An extensive scientific and professional literature concerning traumatic experiences, including domestic violence and victims' reactions to it, provides a solid foundation for expert testimony in cases involving battered women. Expert testimony concerning battering and its effects cannot adequately rely on a single construct such as "battered woman syndrome": the comprehensive body of existing knowledge cannot be so condensed. Instead, focus should be on identifying the specific questions relevant to the issues at hand for which there is a body of knowledge to support a valid conclusion.

References

American Psychiatric Association. (1994). Diagnostic and Statistical Manual of Mental Disorders. Fourth Edition. Washington, DC: American Psychiatric Association.

Dutton, M.A. (1993). Understanding women's responses to domestic violence: A redefinition of battered woman syndrome. Hofstra Law Review , 21(4), 1191-1242.

Federal Rules of Evidence 702.

Gordon, M. and Dutton, M.A. (1996). Validity of "battered woman syndrome" in criminal cases involving battered women. In U.S. Departments of Justice and Health and Human Services. The validity and use of evidence concerning battering and its effects in criminal trials: Report responding to section 40507 of the Violence Against Women Act . (NCJRS #160972).

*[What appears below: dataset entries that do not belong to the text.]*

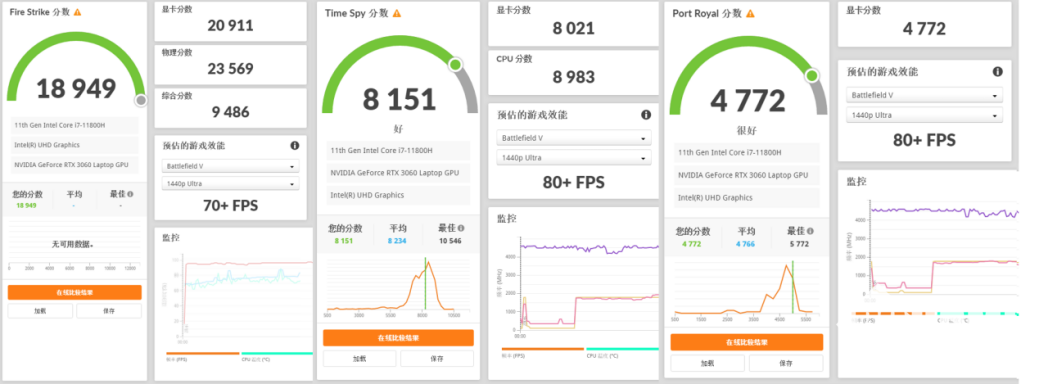This screenshot has height=384, width=1039.
Task: Expand the Battlefield V dropdown in Fire Strike panel
Action: point(230,166)
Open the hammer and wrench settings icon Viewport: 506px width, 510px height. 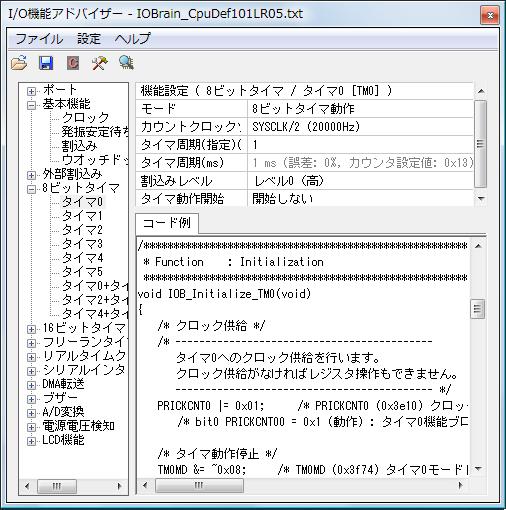pyautogui.click(x=100, y=63)
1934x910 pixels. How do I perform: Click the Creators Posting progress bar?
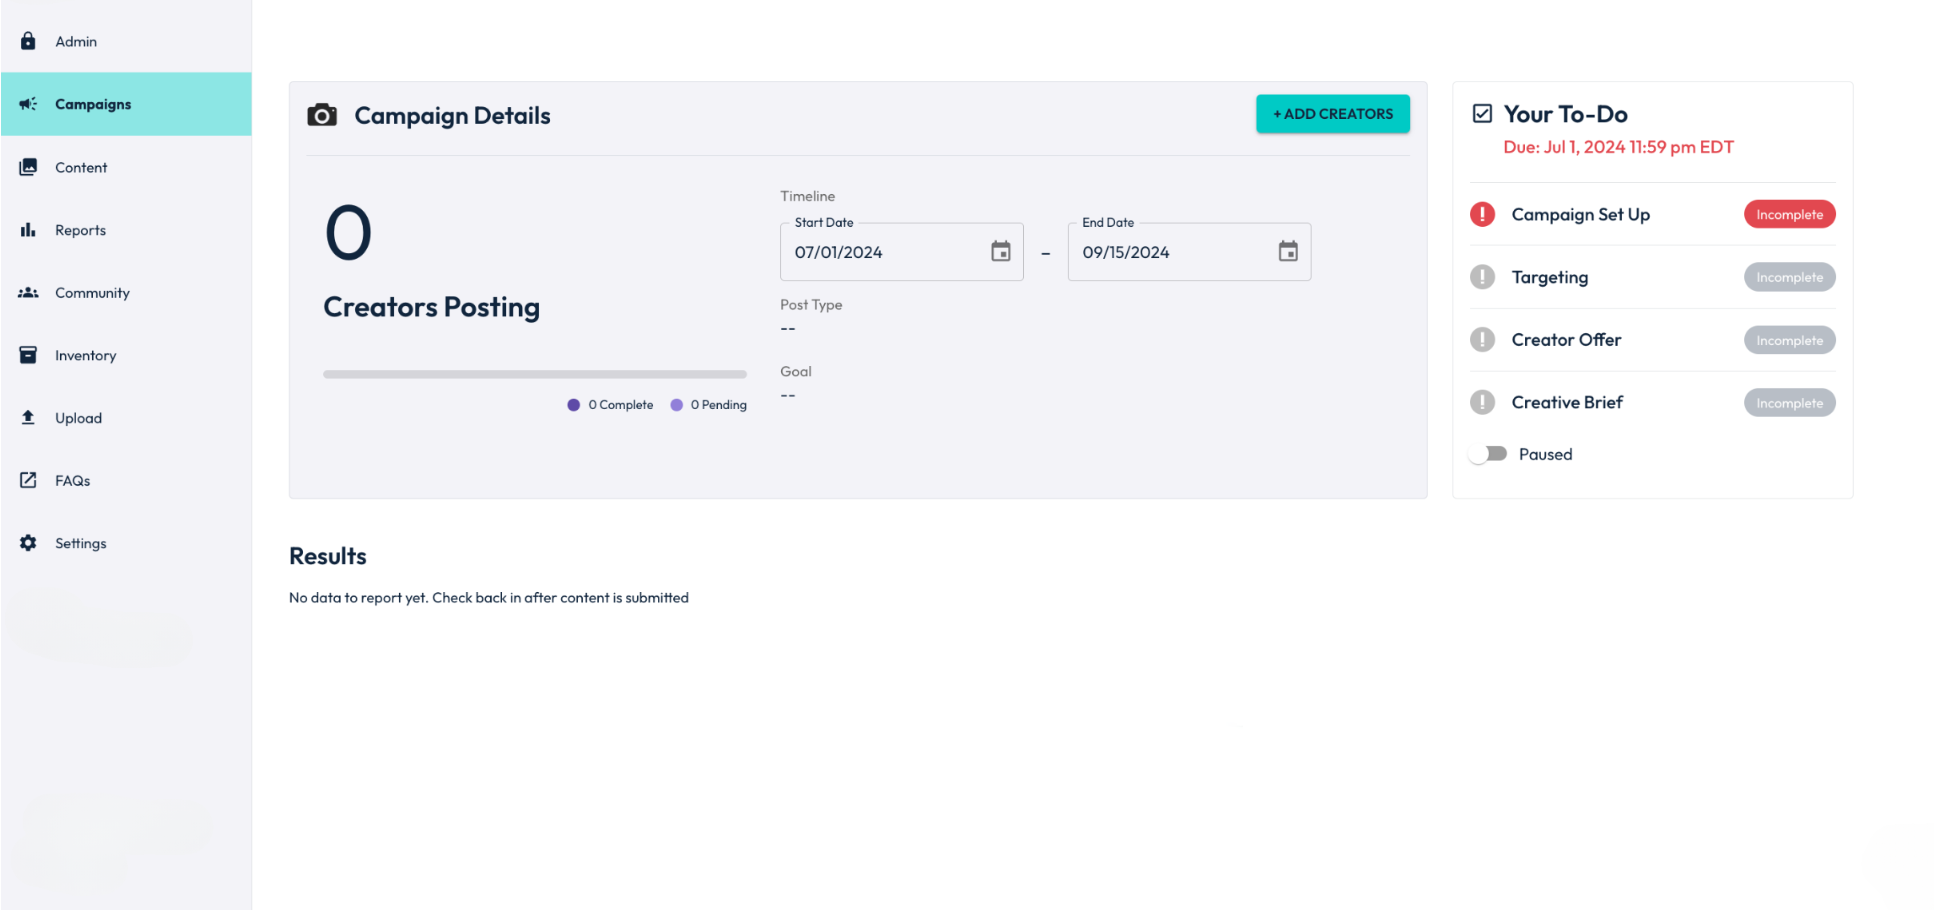coord(534,374)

Parish, J. (1996). Trend analysis: Expert testimony on battering and its effects in criminal cases. In U.S. Departments of Justice and Health and Human Services. The validity and use of evidence concerning battering and its effects in criminal trials: Report responding to section 40507 of the Violence Against Women Act . (NCJRS # 160972).

Schuller, R. and Hastings, P.A. (in press). Battered woman syndrome and other psychological effects of domestic violence against women. In D.L. Faigman, D. Kaye, M. J. Saks, and J. Sanders (Eds.), The West companion to scientific evidence .

Vidmar, N. and Schuller, R.A. (1989). Juries and expert evidence. Social framework testimony. Law and Contemporary Problems , 133.

Walker, L.E. (1977-78). Battered women and learned helplessness. Victimology: an International Journal , 2(3/4), 525-534.

Walker, L.E. (1984). The battered woman syndrome . New York: Springer Publishing Co.

Walker, L.E. (1992). Battered women syndrome and self-defense. Symposium on Woman and the Law, Notre Dame Journal of Law, Ethics and Public Policy , 6(2), 321-334.